ページ本文:
——————————

ちょいとした小咄を備忘録代わりに
先日、船橋のチームを訪ねた後に、近くの巨大ショッピングモールへ
残っていた〝宿題〟に手を入れるため
施設内にあるカフェを書斎代わりにという魂胆だ
モールの中はもう、そこいら中クリスマスムードを掻き立てる
客の購買欲をそそろうという雰囲気に包まれていた
その中を歩くと、聞き覚えのあるアルペジオが
オリジナルではなくコピー演奏ではあったが
紛れもなくかのThe Pretendersの名作2000 Milesだ
この曲、ここら(つまりショッピングモールにBGMを提供するような業者)

——————————

記録データ:
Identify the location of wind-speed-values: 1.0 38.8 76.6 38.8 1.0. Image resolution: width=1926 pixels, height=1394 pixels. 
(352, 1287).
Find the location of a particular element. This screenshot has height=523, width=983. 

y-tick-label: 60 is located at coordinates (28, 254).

——————————

演習課題:
**A)** 次の(i)〜(iii)がページ本文の内容と一致するか、それぞれ「はい」か「いいえ」で答え、判断の根拠となる本文の語句をそのまま引用せよ。
(i) モール内のカフェを書斎代わりに使うつもりだった。
(ii) 聞こえてきたのはオリジナル音源による演奏だった。
(iii) ショッピングモールに向かったのは船橋のチームを訪ねる前だった。
**B)** ページ本文の「ちょいとした小咄を備忘録代わりに」から「この曲、ここら(つまりショッピングモールにBGMを提供するような業者)」まで(両端の語句を含む)を、一字も変えずに引用せよ。

解答一覧:
**A)**
(i) はい:「施設内にあるカフェを書斎代わりにという魂胆だ」
(ii) いいえ:「オリジナルではなくコピー演奏ではあったが」
(iii) いいえ:「先日、船橋のチームを訪ねた後に」

**B)**
ちょいとした小咄を備忘録代わりに
先日、船橋のチームを訪ねた後に、近くの巨大ショッピングモールへ
残っていた〝宿題〟に手を入れるため
施設内にあるカフェを書斎代わりにという魂胆だ
モールの中はもう、そこいら中クリスマスムードを掻き立てる
客の購買欲をそそろうという雰囲気に包まれていた
その中を歩くと、聞き覚えのあるアルペジオが
オリジナルではなくコピー演奏ではあったが
紛れもなくかのThe Pretendersの名作2000 Milesだ
この曲、ここら(つまりショッピングモールにBGMを提供するような業者)